# We need home visitors for NJ



## Rob's GRs (Feb 25, 2007)

Anyone interested in doing home visits for New Jersey? :crossfing

Right now we have a need for one in Glen Gardner, NJ 08826, as well as others that are popping up more and more in New Jersey. 

If interested let me know, or you can contact Annette directly at *[email protected]*


----------



## gracie's mom (Aug 6, 2006)

Home Checker is one of the best parts of the "job". It's fun to meet the families and see where the Goldens are going to live. And the families are always so excited.


----------



## GoldenShamus (Feb 26, 2007)

I hope someone in your area steps up! I do home visits here in CT and for anyone on the fence about doing it, it's the most wonderful thing because you know without a doubt that are helping a dog, in this case a golden, find a new home. What better thing could you do?

> _Complete the following_:
A: In the forum thread about home visits in New Jersey, which town is named as needing a home visitor right now?
B: Repeat word for word the part of the forum thread that begins at the words "Home Checker is" and stops after "(Feb 26, 2007)".
C: Translate this sentence from the forum thread into Spanish: "It's fun to meet the families and see where the Goldens are going to live."

> _Given records_:
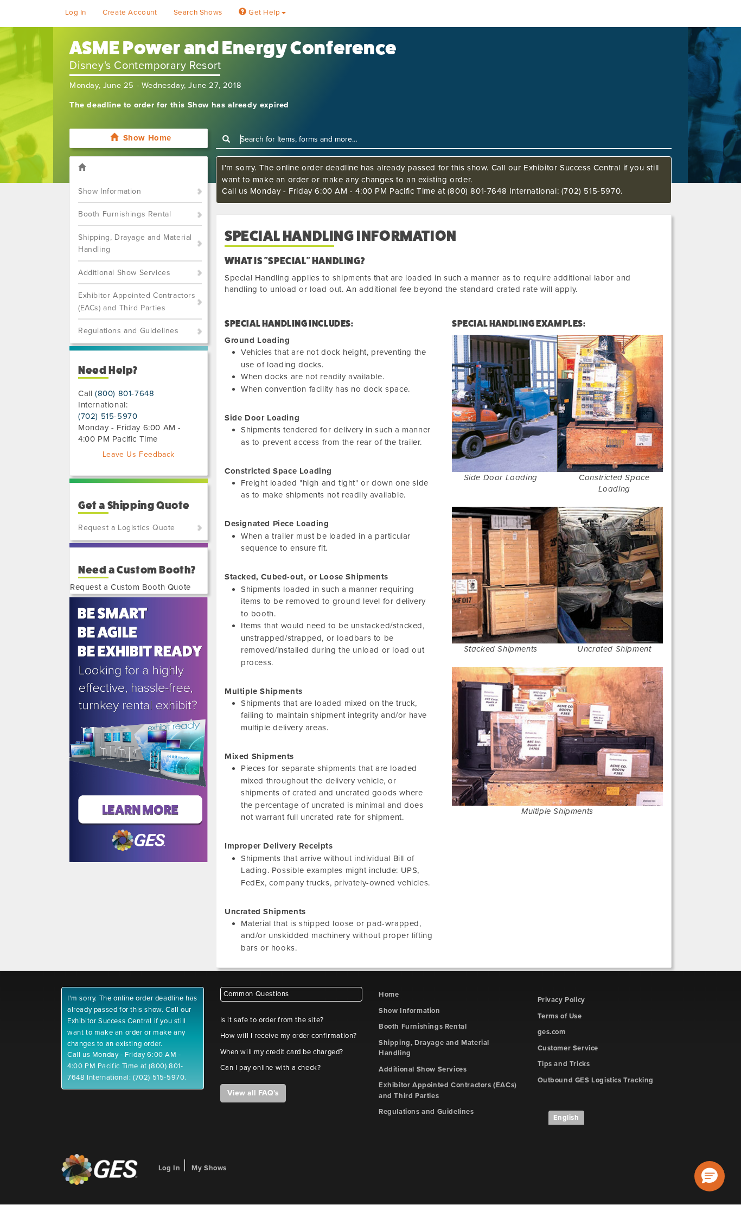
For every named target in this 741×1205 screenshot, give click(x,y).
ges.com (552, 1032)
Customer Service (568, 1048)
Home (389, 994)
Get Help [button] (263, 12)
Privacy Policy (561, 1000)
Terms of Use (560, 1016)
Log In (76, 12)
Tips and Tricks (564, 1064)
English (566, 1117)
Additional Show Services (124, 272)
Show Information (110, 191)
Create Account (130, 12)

> _Task-by-task outputs_:
A: Glen Gardner, NJ 08826

B:
Home Checker is one of the best parts of the "job". It's fun to meet the families and see where the Goldens are going to live. And the families are always so excited.


----------



## GoldenShamus (Feb 26, 2007)

C: Es divertido conocer a las familias y ver dónde van a vivir los Goldens.